South Texas case study. There are over 20,000 horizontal wells targeting the Eagle Ford shale. The play has been active for over a decade, and the number of marginal wells that will require P&A is increasing. All wells targeting the Eagle Ford shale will pass through the Austin chalk, a well-known reservoir that has produced commercial quantities of hydrocarbons for many years. The infrastructure is already in place to take advantage of any additional barrels that can be brought to market. 


The challenges of drilling the Austin chalk are in large part due to losses. The carboniferous formation is a fractured and if a large fissure is intersected then significant losses can occur. Often the drilling is carried out with oil-based mud and therefore the cost of the lost barrels of oil-based mud can add up to a significant proportion of the well cost. Not only is the cost of the lost mud an issue but when budgeting for the year the variability in well cost has to be taken into account; by reducing the variability in mud costs the operator can use capital more efficiently. 


The mud that can be used is a simple, solids-free brine, and the downhole pressure can be controlled through the choke. For example, a 4% KCL brine-based mud with xanthan gum as the viscosifier and starch for filtration control would be suitable. The weight of the fluid would be around 8.6-9.0 ppg, and any additional pressure required to exceed the reservoir pressure would be applied at the choke. 

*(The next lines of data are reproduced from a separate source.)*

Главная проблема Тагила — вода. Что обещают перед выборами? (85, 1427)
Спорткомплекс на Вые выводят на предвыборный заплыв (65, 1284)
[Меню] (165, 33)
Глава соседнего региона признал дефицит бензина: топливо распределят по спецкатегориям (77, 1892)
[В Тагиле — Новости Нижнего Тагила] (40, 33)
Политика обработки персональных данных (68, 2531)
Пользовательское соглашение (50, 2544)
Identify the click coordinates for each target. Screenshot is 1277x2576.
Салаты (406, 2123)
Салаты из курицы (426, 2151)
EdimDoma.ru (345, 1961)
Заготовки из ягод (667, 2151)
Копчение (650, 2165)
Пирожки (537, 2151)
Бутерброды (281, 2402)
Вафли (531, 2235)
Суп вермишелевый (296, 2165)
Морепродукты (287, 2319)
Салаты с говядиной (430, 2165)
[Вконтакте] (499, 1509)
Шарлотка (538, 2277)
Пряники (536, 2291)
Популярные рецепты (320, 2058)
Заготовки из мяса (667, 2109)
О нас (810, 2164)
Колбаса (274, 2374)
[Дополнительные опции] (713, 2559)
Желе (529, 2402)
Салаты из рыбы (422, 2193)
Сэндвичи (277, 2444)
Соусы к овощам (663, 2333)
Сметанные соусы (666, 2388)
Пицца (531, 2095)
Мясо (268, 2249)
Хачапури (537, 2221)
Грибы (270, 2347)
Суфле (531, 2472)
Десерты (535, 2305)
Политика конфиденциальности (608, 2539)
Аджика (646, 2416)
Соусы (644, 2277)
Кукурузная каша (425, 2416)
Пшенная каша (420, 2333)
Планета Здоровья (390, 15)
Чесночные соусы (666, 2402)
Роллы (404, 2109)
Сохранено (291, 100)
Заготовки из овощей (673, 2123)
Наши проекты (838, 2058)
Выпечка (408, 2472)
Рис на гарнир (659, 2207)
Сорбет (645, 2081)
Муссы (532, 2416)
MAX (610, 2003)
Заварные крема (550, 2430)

If losses occur, then the drilling can continue if the losses are acceptable, the choke can be opened to bring the circulating pressure closer to the reservoir pressure, or the choke can even be closed for a period until the losses are cured. The flexibility and adaptability on coiled tubing is significantly more than on a conventional rig, when it comes to pressure control. 


An alternative strategy that can also be considered when drilling with coil is to switch to underbalanced drilling as soon as a highly permeable fracture is intersected; this solves the lost circulation issue and protects the productivity of the fracture. This means that if no fractures are intersected, then the well can be completed as normal at low cost. But if fractures are intersected, then the formation can be protected from damage and the production maximized by drilling underbalanced. With suitable equipment and trajectory design, it is possible to achieve a lateral in the Austin chalk that is over 7,000 ft long. 


Summary. This article has introduced the concepts and considerations when planning a low-cost re-entry drilling campaign by utilizing coiled tubing drilling. Each application will be slightly different, and this article has covered the main considerations at an introductory level. The technology of CTD is well-established, but the applications have been kept to two particular areas, which backed the technology in the early years. It is now possible to take advantage of CTD technology without the financial commitments of a long campaign. 


Value potential. There are hundreds of thousands of producing wells that will eventually need to be abandoned but still have commercial quantities of oil and gas behind pipe. CTD provides a way to defer the abandonment liability and access the bypassed reserves in a safe manner and with minimal capital expenditure. It is also possible to bring these barrels to market in an extremely short time, allowing operators to take advantage of high prices in a matter of weeks, not months, and without committing to long-term contracts. 


Efficiency improvements benefit the industry as a whole, whether it’s through digitalization, environmental improvements or improved operations. Coiled tubing drilling has played its part in lowering costs in specific areas of the world and now, as the industry changes, it can now offer those same benefits at a bigger scale.